Dans la vie m’intéressent, la pensée, la vie, l’amour, le sacré, la beauté, l’effort.
Promenade
A Paris, la semaine dernière, j’ai marché de rue en rue, traversant les quartiers et les époques; Saint-Eustache d’abord, en venant de la rue des Halles. Les pavillons que je voyais en 2004 de ma chambre située au dernier étage de la maison de paroisse de l’église ont été démolis. Cette année-là, les projets du nouveau forum étaient en concours, les candidats architectes exposaient dans l’agora du centre commercial. Ce matin, debout sur une plateforme qui domine la rue Berger, j’ai devant les yeux un gigantesque chantier. Le toit vitré de l’édifice nommé la Canopée est en partie assemblé tandis que des engins s’engouffrent dans des passages qui évoquent une termitière. Les flancs du forum sont palissadés. Je les contourne par la rue Pierre Lescot, reviens par la rue Rambutteau sur Saint-Eustache. J’entre côté choeur. Le gardien se tient là, dans une cabine de verre. C’est un Africain longiligne. Je demande les prêtres.

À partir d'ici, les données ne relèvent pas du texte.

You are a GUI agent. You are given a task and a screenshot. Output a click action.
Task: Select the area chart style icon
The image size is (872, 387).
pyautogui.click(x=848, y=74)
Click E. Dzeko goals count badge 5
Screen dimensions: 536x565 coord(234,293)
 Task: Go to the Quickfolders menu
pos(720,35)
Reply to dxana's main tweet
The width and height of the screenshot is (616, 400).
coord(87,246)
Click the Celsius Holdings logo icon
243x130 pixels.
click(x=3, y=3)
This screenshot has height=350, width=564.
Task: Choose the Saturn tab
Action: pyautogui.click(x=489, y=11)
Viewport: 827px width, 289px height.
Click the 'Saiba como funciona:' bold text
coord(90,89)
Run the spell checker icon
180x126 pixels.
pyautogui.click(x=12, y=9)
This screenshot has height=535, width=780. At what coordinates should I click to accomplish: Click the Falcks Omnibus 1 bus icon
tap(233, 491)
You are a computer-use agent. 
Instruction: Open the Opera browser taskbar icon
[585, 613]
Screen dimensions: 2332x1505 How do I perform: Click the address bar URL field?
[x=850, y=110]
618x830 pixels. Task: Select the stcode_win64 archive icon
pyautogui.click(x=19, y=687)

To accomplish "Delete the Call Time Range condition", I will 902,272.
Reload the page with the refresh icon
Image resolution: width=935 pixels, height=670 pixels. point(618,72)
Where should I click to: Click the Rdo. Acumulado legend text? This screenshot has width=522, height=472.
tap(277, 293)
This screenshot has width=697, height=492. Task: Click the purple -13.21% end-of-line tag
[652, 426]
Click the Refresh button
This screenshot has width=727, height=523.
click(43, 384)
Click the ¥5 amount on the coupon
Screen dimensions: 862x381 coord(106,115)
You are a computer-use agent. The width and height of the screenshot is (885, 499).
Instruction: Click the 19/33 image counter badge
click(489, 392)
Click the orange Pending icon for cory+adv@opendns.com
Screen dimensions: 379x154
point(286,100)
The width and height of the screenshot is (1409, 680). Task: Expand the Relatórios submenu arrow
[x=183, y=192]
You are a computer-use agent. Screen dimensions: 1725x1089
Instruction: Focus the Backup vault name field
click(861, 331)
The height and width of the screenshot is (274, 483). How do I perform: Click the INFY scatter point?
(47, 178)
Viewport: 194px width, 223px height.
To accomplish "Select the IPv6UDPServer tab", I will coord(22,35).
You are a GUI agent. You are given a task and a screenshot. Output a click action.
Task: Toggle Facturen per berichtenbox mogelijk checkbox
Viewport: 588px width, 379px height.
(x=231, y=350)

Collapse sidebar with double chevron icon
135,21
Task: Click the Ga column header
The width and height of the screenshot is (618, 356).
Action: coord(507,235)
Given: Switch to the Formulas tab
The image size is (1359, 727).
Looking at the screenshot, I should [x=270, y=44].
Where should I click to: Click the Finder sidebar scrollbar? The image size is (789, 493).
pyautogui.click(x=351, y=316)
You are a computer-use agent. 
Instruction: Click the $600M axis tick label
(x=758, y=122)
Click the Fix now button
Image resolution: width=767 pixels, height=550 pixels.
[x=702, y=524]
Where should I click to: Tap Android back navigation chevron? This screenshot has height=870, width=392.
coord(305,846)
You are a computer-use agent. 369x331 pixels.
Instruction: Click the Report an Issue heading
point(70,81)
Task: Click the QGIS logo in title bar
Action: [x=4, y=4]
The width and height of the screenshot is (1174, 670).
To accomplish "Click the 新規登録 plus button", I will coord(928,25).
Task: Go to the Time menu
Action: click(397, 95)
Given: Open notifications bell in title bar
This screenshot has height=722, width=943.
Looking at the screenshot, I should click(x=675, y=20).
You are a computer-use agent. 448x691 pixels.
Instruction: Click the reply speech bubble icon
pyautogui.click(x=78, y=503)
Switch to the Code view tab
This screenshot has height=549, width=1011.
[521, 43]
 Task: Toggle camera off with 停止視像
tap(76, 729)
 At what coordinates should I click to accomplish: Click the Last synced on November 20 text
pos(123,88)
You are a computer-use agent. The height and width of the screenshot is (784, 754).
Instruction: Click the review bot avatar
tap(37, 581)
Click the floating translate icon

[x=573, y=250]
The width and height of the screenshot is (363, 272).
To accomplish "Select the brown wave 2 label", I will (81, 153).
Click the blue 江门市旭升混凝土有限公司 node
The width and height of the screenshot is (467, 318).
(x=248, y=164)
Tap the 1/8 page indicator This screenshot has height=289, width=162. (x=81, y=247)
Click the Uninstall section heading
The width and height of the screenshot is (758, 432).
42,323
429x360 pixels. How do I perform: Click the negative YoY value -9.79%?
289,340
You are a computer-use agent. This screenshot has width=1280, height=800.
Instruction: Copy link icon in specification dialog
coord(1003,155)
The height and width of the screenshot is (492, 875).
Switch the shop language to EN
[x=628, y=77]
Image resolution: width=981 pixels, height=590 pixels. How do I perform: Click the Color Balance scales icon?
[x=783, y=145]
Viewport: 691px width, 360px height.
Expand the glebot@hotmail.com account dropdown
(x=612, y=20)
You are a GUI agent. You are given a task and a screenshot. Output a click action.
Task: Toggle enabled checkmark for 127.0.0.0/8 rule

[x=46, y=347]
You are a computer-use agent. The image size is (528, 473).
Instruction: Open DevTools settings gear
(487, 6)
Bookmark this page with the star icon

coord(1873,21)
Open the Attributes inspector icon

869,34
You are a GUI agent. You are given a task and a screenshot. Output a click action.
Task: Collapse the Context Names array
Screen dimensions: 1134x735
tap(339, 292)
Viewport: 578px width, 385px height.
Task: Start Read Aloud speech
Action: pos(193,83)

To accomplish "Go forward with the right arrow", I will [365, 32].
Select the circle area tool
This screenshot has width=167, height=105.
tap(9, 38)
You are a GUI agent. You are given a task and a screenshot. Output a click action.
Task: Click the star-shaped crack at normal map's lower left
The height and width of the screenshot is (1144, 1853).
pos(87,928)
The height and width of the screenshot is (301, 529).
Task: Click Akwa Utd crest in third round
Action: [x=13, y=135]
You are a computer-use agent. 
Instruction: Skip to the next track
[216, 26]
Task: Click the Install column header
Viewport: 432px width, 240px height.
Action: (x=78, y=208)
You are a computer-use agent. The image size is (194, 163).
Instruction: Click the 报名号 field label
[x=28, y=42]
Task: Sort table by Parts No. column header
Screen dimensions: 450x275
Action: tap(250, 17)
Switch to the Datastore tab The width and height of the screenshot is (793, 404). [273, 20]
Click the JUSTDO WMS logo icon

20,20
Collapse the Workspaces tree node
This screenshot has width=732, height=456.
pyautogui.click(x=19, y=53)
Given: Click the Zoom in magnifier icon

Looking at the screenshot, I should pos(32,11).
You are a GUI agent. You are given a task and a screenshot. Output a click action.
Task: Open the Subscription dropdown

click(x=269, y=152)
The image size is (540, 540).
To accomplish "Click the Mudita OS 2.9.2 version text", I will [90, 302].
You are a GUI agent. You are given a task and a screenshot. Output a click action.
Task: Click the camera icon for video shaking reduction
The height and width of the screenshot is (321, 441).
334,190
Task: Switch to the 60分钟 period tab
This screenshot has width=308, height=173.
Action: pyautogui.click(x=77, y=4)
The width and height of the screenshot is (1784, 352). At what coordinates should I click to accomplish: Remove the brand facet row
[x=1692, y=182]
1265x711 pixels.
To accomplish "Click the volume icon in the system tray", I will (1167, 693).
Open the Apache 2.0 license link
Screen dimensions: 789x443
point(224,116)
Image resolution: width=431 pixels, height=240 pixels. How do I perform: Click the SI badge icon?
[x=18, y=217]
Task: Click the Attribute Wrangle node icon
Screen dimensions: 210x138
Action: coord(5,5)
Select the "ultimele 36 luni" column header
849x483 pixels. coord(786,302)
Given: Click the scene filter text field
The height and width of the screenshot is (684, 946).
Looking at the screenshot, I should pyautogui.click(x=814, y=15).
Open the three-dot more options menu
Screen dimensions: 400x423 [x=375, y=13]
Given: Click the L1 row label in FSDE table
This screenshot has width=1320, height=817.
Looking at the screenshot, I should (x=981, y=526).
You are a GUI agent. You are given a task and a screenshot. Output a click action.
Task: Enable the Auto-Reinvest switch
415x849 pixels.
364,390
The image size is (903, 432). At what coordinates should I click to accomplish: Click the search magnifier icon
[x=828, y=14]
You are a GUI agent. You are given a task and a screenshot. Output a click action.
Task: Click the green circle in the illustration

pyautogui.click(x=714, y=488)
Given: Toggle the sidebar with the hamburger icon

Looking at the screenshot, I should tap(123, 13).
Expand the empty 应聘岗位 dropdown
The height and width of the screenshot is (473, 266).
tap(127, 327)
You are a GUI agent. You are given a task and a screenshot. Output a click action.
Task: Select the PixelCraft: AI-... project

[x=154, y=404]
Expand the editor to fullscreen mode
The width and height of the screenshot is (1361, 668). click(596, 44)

- Ils ne sont pas rentrés de vacances.
- Qui est là?
L’Africain hésite, ne retrouve pas les noms.
- J’aimerais voir le père Carpentier.
- Oh, non, lui a déménagé.
L’ayant remercié, je me place sous les grandes orgues. De là, le bedeau aux baskets puantes m’avait emmené un soir dans les toits. Cheminant sur les poutres, nous avions toute l’église sous nos corps. Du côté de la porte du jour, on voyait une chiotte turque suspendue entre deux poutres d’entrait. Dessous, un vide sacré.
- Les ouvriers pouvaient pas chaque fois redescendre.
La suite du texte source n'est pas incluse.